> **INSTRUCTIONS TO FOLLOW**: The task calls for each record to be given again exactly.

> **MATERIAL SUPPLIED**:
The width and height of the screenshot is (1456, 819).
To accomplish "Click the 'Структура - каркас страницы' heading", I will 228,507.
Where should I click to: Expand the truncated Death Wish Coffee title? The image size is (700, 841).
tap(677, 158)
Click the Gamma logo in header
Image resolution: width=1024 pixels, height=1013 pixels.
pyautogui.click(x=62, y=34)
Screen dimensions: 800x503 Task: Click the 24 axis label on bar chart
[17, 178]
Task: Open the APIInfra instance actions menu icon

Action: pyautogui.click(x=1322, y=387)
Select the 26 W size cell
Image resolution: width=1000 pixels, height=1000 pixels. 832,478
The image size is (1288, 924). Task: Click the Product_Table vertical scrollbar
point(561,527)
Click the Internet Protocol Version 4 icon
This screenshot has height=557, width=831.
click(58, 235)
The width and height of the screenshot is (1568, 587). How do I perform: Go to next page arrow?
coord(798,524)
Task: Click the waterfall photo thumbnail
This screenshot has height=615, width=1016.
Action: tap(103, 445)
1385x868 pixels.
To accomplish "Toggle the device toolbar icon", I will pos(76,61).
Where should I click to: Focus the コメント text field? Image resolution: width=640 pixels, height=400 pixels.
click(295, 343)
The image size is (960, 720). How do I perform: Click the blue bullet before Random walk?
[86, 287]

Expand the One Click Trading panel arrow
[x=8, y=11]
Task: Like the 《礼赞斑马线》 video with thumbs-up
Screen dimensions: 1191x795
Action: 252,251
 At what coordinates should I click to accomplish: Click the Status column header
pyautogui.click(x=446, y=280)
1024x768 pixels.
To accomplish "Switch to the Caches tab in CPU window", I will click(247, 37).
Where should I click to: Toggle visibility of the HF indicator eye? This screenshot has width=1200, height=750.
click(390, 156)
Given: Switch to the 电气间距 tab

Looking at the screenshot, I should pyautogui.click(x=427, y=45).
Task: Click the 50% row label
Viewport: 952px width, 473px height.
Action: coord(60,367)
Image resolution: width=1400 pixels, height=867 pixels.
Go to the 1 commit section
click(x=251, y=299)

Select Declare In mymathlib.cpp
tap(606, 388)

> **RESPONSE TO THE EXERCISE**:
The width and height of the screenshot is (1456, 819).
To accomplish "Click the 'Структура - каркас страницы' heading", I will 228,507.
Where should I click to: Expand the truncated Death Wish Coffee title? The image size is (700, 841).
tap(677, 158)
Click the Gamma logo in header
Image resolution: width=1024 pixels, height=1013 pixels.
pyautogui.click(x=62, y=34)
Screen dimensions: 800x503 Task: Click the 24 axis label on bar chart
[17, 178]
Task: Open the APIInfra instance actions menu icon

Action: pyautogui.click(x=1322, y=387)
Select the 26 W size cell
Image resolution: width=1000 pixels, height=1000 pixels. 832,478
The image size is (1288, 924). Task: Click the Product_Table vertical scrollbar
point(561,527)
Click the Internet Protocol Version 4 icon
This screenshot has height=557, width=831.
click(58, 235)
The width and height of the screenshot is (1568, 587). How do I perform: Go to next page arrow?
coord(798,524)
Task: Click the waterfall photo thumbnail
This screenshot has height=615, width=1016.
Action: tap(103, 445)
1385x868 pixels.
To accomplish "Toggle the device toolbar icon", I will pos(76,61).
Where should I click to: Focus the コメント text field? Image resolution: width=640 pixels, height=400 pixels.
click(295, 343)
The image size is (960, 720). How do I perform: Click the blue bullet before Random walk?
[86, 287]

Expand the One Click Trading panel arrow
[x=8, y=11]
Task: Like the 《礼赞斑马线》 video with thumbs-up
Screen dimensions: 1191x795
Action: 252,251
 At what coordinates should I click to accomplish: Click the Status column header
pyautogui.click(x=446, y=280)
1024x768 pixels.
To accomplish "Switch to the Caches tab in CPU window", I will click(247, 37).
Where should I click to: Toggle visibility of the HF indicator eye? This screenshot has width=1200, height=750.
click(390, 156)
Given: Switch to the 电气间距 tab

Looking at the screenshot, I should pyautogui.click(x=427, y=45).
Task: Click the 50% row label
Viewport: 952px width, 473px height.
Action: coord(60,367)
Image resolution: width=1400 pixels, height=867 pixels.
Go to the 1 commit section
click(x=251, y=299)

Select Declare In mymathlib.cpp
tap(606, 388)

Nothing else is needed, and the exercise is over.